Exercise requirements:
Your response should be every line from the entries that includes the string "Choose".

Stored data entries:
+---+
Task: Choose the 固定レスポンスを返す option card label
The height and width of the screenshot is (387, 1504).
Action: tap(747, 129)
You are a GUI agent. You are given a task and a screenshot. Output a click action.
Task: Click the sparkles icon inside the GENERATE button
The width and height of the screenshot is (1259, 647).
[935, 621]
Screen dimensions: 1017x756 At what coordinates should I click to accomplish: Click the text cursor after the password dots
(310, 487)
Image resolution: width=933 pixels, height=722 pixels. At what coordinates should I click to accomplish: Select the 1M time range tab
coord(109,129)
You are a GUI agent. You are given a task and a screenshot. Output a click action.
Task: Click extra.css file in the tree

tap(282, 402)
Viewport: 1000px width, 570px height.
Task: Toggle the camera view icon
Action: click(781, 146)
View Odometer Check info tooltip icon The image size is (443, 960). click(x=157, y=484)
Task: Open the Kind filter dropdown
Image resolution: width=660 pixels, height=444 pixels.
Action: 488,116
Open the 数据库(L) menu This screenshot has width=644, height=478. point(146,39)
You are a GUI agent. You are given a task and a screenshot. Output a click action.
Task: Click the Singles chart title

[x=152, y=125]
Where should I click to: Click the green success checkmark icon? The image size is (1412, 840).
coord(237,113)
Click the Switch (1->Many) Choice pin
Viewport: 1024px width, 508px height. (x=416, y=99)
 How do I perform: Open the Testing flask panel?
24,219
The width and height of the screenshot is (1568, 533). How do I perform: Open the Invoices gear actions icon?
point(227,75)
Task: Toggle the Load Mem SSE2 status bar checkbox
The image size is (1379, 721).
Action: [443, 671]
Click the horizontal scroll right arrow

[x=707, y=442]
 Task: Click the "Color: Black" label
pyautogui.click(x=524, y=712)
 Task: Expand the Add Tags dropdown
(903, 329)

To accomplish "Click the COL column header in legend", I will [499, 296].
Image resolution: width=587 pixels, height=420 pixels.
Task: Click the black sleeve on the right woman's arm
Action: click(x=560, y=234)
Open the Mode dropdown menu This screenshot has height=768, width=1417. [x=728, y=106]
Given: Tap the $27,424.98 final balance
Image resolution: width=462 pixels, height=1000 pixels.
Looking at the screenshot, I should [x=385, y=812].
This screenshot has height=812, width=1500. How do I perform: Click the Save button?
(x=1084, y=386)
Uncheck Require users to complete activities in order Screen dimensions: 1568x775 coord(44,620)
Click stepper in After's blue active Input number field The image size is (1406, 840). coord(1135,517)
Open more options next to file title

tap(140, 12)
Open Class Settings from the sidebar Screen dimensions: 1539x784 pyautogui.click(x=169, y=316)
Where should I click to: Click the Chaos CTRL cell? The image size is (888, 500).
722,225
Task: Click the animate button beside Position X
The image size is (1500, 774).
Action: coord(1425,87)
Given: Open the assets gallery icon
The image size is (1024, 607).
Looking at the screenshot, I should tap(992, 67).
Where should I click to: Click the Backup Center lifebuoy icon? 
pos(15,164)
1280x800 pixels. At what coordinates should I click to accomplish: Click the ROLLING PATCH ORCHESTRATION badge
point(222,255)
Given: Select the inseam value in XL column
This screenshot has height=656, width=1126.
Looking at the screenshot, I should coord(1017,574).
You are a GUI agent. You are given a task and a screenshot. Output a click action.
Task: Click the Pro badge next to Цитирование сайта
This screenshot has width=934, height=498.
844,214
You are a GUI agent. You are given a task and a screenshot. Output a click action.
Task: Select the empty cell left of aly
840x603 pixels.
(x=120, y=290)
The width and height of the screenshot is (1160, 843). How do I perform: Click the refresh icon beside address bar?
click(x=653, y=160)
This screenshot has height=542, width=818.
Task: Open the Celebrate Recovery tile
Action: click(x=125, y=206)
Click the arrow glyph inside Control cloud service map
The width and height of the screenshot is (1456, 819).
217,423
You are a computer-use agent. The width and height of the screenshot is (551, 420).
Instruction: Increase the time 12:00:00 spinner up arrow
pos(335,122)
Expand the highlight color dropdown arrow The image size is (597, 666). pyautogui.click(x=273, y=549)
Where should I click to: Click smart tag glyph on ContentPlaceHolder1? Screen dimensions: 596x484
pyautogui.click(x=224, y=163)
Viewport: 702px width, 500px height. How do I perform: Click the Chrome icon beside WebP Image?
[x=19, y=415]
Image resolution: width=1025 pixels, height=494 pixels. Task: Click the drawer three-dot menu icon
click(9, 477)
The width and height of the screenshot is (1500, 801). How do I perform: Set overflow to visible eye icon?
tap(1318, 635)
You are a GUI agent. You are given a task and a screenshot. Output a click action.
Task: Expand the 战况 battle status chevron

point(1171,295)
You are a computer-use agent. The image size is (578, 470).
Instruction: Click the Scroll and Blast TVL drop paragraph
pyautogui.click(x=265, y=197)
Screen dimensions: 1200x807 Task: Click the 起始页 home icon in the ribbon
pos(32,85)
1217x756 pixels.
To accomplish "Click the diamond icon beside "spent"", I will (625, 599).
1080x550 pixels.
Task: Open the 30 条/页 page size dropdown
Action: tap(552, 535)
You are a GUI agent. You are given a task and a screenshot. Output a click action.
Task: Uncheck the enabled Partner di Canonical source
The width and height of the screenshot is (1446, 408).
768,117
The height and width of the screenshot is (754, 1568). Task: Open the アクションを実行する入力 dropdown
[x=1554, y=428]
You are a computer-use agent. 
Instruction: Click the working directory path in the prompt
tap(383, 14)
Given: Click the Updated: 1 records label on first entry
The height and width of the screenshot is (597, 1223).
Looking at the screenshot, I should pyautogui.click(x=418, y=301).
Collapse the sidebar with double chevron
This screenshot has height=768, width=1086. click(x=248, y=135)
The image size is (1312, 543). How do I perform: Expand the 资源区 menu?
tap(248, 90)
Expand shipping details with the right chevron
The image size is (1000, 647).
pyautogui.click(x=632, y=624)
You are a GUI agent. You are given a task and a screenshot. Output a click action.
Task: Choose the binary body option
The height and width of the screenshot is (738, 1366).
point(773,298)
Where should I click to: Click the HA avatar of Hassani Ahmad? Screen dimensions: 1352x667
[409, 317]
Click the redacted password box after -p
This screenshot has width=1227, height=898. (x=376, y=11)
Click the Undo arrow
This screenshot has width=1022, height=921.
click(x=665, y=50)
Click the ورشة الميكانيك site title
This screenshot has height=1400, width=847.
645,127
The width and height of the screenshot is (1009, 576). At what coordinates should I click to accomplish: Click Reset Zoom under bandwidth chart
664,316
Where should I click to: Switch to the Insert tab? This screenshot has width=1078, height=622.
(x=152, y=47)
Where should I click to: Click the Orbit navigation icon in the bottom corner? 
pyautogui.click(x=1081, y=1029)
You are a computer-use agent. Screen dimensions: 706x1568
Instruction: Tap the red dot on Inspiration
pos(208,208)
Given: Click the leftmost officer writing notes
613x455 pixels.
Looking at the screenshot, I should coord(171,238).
+---+
Task response:
Task: Choose the 固定レスポンスを返す option card label
Task: Choose the binary body option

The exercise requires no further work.